Open up the jupyter notebook titled lab2_vectorized_udfs and run each of the cells.

Analysis

Below is analysis of the tests ran in the notebook. Please compare these findings with the results in your notebook.

Recap

Before we look into the results, let's recap what we have done so far:

  • We took 4 different TPCH datasets of varying sizes...
  • ...Used 3 different Virtual Warehouse sizes, i.e., Small, Medium, and Large...
  • ...On 4 different hypothetical use-cases...
  • ...and generated results that will allow us to compare the performance of a UDF Operation with and without using Vectorised UDFs .

Numeric Computation Use Cases

Numeric Results Table

For Numerical Computation, keeping the same dataset and warehouse size, Vectorised UDFs outperform Normal UDFs.
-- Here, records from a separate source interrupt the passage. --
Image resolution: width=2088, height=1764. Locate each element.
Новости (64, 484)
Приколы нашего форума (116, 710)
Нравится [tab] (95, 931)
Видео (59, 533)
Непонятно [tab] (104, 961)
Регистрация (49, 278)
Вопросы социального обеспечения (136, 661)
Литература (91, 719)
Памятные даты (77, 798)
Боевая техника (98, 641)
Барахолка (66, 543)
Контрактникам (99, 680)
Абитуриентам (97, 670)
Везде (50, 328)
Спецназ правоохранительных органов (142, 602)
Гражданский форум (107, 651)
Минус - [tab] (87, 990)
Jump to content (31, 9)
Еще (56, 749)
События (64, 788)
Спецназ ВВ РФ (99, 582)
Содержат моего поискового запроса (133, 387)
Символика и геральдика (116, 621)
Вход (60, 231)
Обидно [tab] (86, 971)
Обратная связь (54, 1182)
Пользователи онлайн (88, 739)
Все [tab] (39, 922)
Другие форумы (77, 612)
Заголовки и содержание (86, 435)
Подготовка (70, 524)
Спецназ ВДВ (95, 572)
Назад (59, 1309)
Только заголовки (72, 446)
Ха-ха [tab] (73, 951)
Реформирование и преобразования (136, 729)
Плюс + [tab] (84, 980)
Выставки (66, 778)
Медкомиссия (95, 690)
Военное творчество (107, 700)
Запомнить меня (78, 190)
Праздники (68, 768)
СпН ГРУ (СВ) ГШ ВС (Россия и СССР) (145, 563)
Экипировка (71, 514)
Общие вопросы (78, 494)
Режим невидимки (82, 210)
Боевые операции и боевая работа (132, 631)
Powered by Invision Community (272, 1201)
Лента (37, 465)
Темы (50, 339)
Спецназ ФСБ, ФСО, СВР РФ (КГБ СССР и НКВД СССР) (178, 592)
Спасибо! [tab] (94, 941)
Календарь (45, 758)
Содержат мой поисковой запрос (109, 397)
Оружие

  • This is also seen when we change the size of the warehouse (to Large) to accommodate the change in dataset size (to Customer 1000)
  • This is because Numerical data types (including Boolean [0, 1]) expose their contents as memoryviews(). Memoryviews allow direct read & write access to the data without needing to copy it. But if you do require to copy it, they don't need to be read sequentially first. This significantly improves performance.
  • What is peculiar is the behavior when working with a Medium warehouse and Customer 100 dataset. Where it performs slightly less efficient than a Small Warehouse. This could have several reasons, but what I noticed in the Query Profile was:
    • It takes the Medium warehouse upto 35% of the time to initialise as compared to ~10% of time for a Smaller warehouse.
    • Another is the time it took to create the python sandbox environment, i.e. ~900ms on a Medium warehouse compared to <400ms for Smaller warehouse. The last one especially could compound across the UDFs that get created and to cause the slight difference in performance.
    • Of course, this previous point above doesn't carry across the other dataset and warehouse size.
  • Optional Work: Leverage GET_QUERY_OPERATOR_STATS() table function for a more detailed and thorough analysis.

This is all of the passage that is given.